Much like buying popcorn at the movies is almost mandatory, a post-workout smoothie is part of the in-person gym experience for many people. This cultural connection has so far withstood the test of time — and rapidly changing fitness and nutrition trends — because smoothies are such a malleable category. They are customizable and can be packed with supplements and other trendy ingredients. In other words, the smoothie is very large, says Petrzela, which means there’s room to add a lot.
But are post-workout smoothies the best way to refuel?
Despite their popularity and ubiquity, smoothies produce a divisive response among sports dietitians as recovery foods because, depending on their ingredients, they often contain too much sugar or lack the combination of protein and carbohydrates needed after a workout. strenuous workout.

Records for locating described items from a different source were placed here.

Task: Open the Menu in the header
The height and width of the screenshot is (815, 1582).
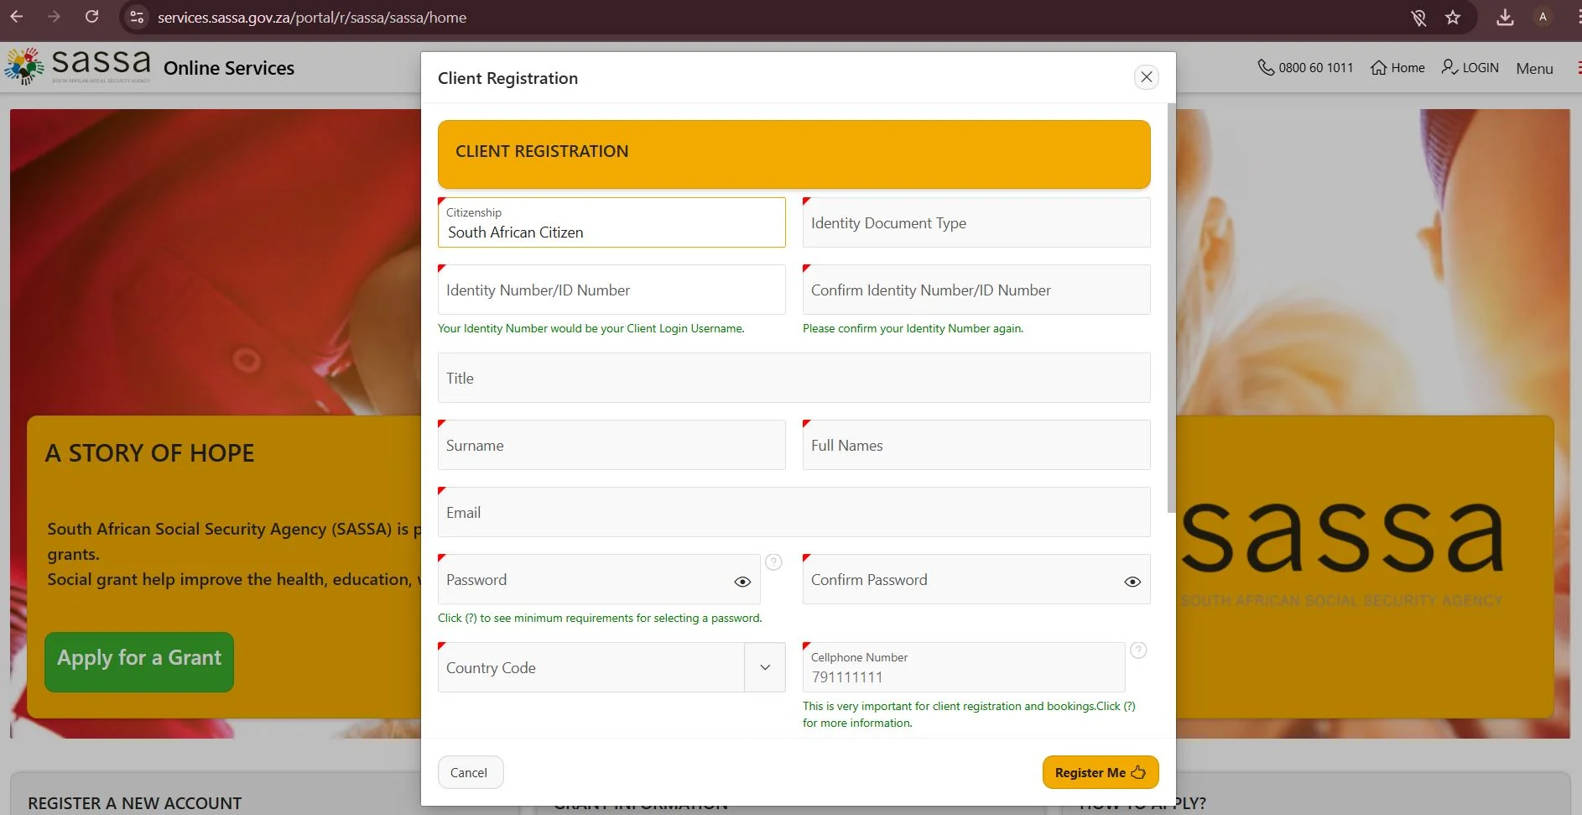Action: [x=1534, y=69]
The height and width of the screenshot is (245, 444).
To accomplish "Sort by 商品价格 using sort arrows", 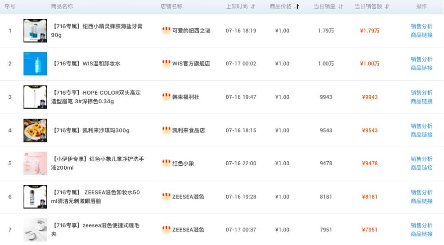I will click(x=297, y=7).
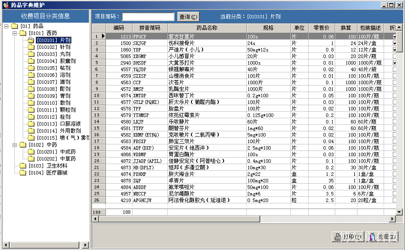Toggle checkbox in row 5 大黄苏打片
The image size is (405, 250).
(x=395, y=63)

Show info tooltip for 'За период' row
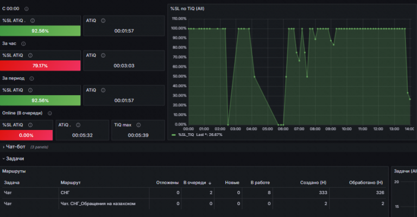click(31, 78)
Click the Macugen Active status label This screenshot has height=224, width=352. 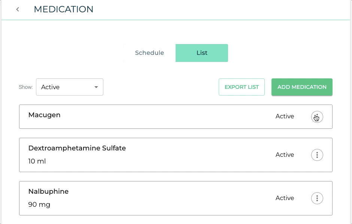pos(285,116)
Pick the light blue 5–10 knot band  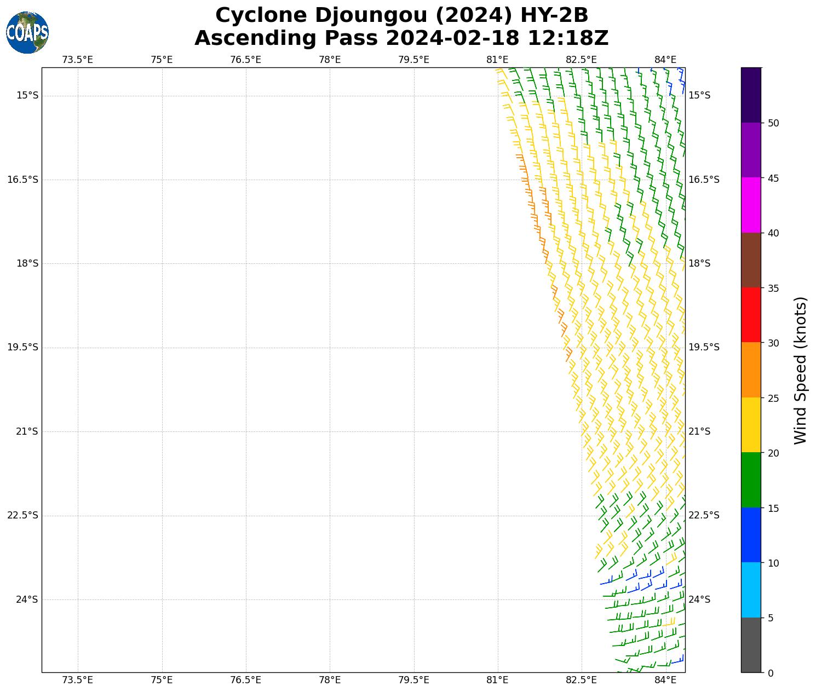click(750, 590)
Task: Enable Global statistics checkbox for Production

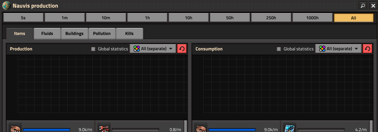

Even a smoothie crafted with the proper nutrients can’t fill you up the way solid foods can, says sports dietitian Amy Stephens, who adds that it can lead to overeating later in the day. On the other hand, smoothies can have the two-in-one value of being both hydrating and nutritious, in addition to being very convenient.
Personally, Petrzela says she’s wary of any food that claims optimization as its primary benefit, or has the potential to remove the social function of food. There’s also the fact that smoothie ingredients are often marketed as magical “superfoods,” says Emily Contois, a media studies professor at the University of Tulsa and author of Diners, Guys, and Diets: How Gender and Power Collide in Food Media and Food Culturewhich is a red flag to watch out for when it comes to receiving nutritional advice, especially in the context of fitness.
But with the right ingredients and in the right context — as in, not a replacement for an actual meal — Stephens says a smoothie can be a perfectly nutritious post-workout snack. The keys to its long-term success may be the same as the keys to seeing long-term fitness gains: convenience and consistency.